El camino de tierra de fuera era un desastre, y Georg tuvo que caminar hasta la carretera en busca de ayuda; afortunadamente, encontró a una pareja en un 4×4 que vino a intentar sacarnos. Pero el 4×4 casi se atascó. Tras un buen rato cavando (solo con una paleta) y varios intentos fallidos en el barro, aparecieron más personas con una pala normal. Unos cinco huskies (incluido Georg) levantaron la parte trasera izquierda de la camioneta del suelo para poder colocar ramas de árbol debajo de la rueda. Al final conseguimos salir y volver a la carretera. El resto del día llovió, pero logramos abrir varios vórtices (aunque en un maizal tuve que vadear con el agua hasta las rodillas). El colofón del día fue un cruce fronterizo de tres horas hacia Zimbabue. El lado de Botsuana no supuso ningún problema, pero el de Zimbabue fue un desastre. Uno de los problemas fue la moneda. La inflación era tan grave que Georg tuvo que pagar 482 000 dólares zimbabuenses solo para adquirir el seguro de carretera obligatorio.

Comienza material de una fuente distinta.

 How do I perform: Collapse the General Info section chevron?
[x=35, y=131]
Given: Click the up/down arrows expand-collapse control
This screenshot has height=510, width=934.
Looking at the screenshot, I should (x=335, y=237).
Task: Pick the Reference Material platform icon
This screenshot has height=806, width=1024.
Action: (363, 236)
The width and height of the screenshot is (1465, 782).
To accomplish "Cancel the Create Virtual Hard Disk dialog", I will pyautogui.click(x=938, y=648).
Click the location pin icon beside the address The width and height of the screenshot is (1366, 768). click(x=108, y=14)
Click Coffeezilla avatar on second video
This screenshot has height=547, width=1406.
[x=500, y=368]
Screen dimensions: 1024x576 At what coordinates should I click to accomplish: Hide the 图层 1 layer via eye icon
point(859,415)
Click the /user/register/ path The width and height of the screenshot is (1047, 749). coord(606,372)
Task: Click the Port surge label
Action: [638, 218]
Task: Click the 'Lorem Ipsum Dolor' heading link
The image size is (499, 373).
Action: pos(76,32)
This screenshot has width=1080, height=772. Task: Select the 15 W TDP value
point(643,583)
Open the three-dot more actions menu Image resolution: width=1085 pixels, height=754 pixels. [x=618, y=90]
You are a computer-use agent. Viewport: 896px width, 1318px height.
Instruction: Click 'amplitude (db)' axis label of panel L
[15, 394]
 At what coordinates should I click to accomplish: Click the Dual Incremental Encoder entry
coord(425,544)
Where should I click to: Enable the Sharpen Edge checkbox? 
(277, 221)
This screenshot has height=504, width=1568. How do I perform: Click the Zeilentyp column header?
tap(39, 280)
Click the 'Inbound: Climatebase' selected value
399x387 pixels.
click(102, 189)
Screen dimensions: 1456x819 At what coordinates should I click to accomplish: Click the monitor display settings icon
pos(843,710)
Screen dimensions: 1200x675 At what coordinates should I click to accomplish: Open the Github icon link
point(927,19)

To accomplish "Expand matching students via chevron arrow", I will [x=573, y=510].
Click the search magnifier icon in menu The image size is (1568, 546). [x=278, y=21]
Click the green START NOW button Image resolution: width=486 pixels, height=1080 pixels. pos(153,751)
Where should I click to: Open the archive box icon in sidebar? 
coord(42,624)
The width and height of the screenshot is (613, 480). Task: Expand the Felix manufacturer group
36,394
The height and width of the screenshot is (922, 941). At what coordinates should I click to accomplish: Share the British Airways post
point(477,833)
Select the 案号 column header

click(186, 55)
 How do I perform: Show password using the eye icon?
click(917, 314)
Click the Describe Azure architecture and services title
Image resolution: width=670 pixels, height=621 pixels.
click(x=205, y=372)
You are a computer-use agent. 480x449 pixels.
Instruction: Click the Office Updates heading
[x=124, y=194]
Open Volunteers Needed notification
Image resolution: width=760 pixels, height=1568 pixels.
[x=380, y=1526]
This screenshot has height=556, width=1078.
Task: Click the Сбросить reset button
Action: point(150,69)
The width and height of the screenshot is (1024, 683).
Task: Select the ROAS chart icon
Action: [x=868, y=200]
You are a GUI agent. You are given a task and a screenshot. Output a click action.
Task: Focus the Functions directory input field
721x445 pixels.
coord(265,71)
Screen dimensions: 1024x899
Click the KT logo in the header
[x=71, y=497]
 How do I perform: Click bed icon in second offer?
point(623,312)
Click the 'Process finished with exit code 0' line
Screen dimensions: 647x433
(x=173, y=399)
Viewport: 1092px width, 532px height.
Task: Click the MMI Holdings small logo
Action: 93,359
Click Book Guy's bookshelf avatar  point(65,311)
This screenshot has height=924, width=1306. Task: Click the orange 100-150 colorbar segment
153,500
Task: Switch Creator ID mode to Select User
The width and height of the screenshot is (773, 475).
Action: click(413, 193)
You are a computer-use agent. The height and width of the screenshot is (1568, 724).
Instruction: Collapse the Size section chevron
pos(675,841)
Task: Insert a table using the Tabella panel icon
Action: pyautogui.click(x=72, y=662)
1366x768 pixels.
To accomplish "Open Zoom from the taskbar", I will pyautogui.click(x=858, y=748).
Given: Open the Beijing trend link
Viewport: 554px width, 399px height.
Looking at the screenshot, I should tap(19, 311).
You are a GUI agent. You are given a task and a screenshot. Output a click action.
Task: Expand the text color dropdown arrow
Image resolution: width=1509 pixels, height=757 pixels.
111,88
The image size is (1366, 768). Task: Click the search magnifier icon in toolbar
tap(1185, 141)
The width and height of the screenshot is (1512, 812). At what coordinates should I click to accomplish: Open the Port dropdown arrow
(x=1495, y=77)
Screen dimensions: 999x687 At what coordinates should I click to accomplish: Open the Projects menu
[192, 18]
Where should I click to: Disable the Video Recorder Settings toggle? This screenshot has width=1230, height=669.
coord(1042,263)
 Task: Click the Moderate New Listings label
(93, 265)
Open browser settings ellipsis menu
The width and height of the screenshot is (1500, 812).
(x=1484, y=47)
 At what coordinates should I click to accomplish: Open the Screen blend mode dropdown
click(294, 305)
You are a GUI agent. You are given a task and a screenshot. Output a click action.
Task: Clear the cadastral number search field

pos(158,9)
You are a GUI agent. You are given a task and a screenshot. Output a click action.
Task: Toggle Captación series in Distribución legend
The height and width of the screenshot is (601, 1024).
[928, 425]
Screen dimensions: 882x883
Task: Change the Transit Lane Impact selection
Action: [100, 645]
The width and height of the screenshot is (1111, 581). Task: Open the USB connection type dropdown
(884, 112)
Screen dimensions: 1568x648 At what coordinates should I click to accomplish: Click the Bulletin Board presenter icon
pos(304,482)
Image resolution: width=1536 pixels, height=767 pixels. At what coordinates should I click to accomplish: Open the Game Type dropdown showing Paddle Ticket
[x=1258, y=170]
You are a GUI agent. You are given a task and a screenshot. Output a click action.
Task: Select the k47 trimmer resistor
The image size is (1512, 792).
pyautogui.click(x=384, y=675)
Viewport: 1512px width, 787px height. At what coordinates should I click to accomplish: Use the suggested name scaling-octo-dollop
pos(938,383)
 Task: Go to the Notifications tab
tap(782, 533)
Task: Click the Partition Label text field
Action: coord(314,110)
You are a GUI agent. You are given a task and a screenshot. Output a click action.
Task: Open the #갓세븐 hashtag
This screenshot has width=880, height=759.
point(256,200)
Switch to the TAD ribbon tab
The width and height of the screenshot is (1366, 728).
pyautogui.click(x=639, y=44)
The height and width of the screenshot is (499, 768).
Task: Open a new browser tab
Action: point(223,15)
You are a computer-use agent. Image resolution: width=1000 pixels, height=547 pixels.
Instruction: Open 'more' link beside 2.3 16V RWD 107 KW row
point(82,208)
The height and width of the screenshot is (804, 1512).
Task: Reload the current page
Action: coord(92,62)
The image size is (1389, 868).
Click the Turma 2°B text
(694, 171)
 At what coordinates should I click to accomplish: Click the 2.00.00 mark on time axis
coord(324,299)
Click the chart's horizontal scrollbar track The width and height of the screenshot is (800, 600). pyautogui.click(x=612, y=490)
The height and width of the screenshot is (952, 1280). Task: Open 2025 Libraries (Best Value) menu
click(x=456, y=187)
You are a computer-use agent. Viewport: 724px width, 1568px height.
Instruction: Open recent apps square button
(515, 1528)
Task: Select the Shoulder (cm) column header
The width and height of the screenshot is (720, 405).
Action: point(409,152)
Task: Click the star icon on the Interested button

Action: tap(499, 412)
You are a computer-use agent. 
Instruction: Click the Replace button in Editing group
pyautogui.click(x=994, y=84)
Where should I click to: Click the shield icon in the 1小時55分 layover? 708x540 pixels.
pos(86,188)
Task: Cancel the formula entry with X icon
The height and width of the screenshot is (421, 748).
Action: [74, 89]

Y la oficina de cambio ni siquiera emitía moneda real, solo cheques por el importe, cheques que ya habían caducado oficialmente a finales de 2005. No muy lejos de la frontera encontramos un motel donde pasar la noche e intentar secar algo de ropa. Por la mañana nos dirigimos a la ciudad de Bulawayo para hacer algunas compras y, a continuación, nos dirigimos a las colinas de Matopos, que tanto le gustaban a Cecil Rhodes que decidió que sus restos fueran enterrados allí.

Rhodes| Grave in the rain on Orgone Energy Gifting tour to Yimbabwe
La tumba de Rhodes bajo la lluvia

. Lloviznaba cuando Georg se adentró en las colinas. La primera parada prolongada fue en la enorme formación rocosa que alberga las tumbas de Rhodes y su secuaz, Leander Starr Jameson.
Varios años antes, Georg había entablado amistad con un famoso «hacedor de lluvia» matabele de la zona, y llevábamos en la camioneta una radio CB que pensábamos regalarle. Por suerte, uno de los cuidadores de la roca funeraria conocía al hombre. Nos dijo que había fallecido hacía algún tiempo, pero accedió a llevarnos a donde vivía su viuda, más tarde esa misma tarde, cuando saliera del trabajo.
   La lluvia y el viento se habían vuelto tormentosos, y los guías-guardias estaban más que dispuestos a dejarnos subir a Georg y a mí a las tumbas por nuestra cuenta, y de hecho tuvimos el lugar para nosotros solos. Georg había marcado el lugar cuando lo había visitado antes con TBs, pero esta vez, sin observadores, pudimos colocar un HHG bastante cerca de la tumba.

Rhodes Grave on orgone vortex hunting trip with Laozu
La placa conmemorativa que indica la tumba de Cecil John Rhodes

. Me di cuenta de que había dos líneas de qi que cruzaban la roca. Una, una línea sheng, pasaba cerca de la tumba de Jameson. La otra, una línea sha, venía de una especie de valle en la distancia, pero cruzaba la primera a unos veinte metros de la tumba de Rhodes.

 

Rhodes and Leander Starr Jameson properly orgone gifted again
La colina en la que se encuentran las

tumbas. También observé que había un vórtice latente no muy lejos, en las colinas.
Tras descender de la roca de la tumba, encontramos un lugar discreto en la línea sha donde había suficiente tierra para enterrar un anillo de 6 TB y así cambiar el carácter de la línea a positivo. 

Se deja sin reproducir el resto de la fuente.